DOCUMENT EXCERPT start
The above should launch JupyterLab's web interface in your default browser.
You can now explore and run the Jupyter notebooks under the `jupyter-files/` directory.

## Project Structure

`Pipfile` and `Pipfile.lock` are specific to Pipenv.
In particular, `Pipfile` specifies this project's dependencies
and is used to create a reproducible environment for better collaboration.

All Jupyter notebooks are found in the `jupyter-files/` directory:
- `exploration.ipynb`: Contains visualisations and general statistics about the dataset.
- `preprocessing.ipynb`: Preprocessing of the dataset (train-test split, one-hot encoding, label encoding, standardisation, etc.).
- `model-selection.ipynb`: Nested cross-validation to select the models and tune their hyperparameters.
- `training.ipynb`: Training of the models.
- `lime.ipynb`: Applying LIME to the models.
- `shap.ipynb`: Applying SHAP to the models.

The `dataset/` folder contains the original dataset in CSV format (`obesityData.csv`),
in addition to its preprocessed variants created and exported by `preprocessing.ipynb`.

The `encoders/` folder contains encoders (one-hot encoder, label encoder, standard scaler) pickled and exported by `preprocessing.ipynb`.
DOCUMENT EXCERPT end
DATASET SECTION start
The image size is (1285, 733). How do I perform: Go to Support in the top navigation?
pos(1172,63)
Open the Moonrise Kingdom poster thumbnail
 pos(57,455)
DATASET SECTION end
TASK SET:
[1] Reproduce the README excerpt word for word, everything from "You can now" down to "for better collaboration.".
[2] In two sentences, summarize the README excerpt.
[3] Resume the README excerpt after its last sentence.

RESULTS FOR THE EXERCISE:
[1]
You can now explore and run the Jupyter notebooks under the `jupyter-files/` directory.

## Project Structure

`Pipfile` and `Pipfile.lock` are specific to Pipenv.
In particular, `Pipfile` specifies this project's dependencies
and is used to create a reproducible environment for better collaboration.

[2] The project uses Pipenv, with a `Pipfile` that lists its dependencies for a reproducible environment, and its Jupyter notebooks in `jupyter-files/` cover exploring and preprocessing the dataset, selecting and training models, and applying LIME and SHAP to them. The `dataset/` folder contains the original CSV and its preprocessed variants, and the `encoders/` folder contains the pickled encoders exported by `preprocessing.ipynb`.

[3]
These encoders are used by some of the other notebooks.

Similarly, the `models/` folder contains trained models (random forest classifiers) pickled and exported by `training.ipynb`.

`flake.nix`, `flake.lock` and the `nix/` folder contain [Nix](https://github.com/NixOS/nix)-specific code for a local development shell.

## Github Branch Usage

Please adhere to the following guidelines when using GitHub:
- **Do not edit or push anything directly to the `master` branch.**
- For any features to add, create a feature branch based off the `dev` branch.
- Work on your feature in the respective feature branch.
- Once your feature is complete, submit a pull request from your feature branch to the `dev` branch for review and integration.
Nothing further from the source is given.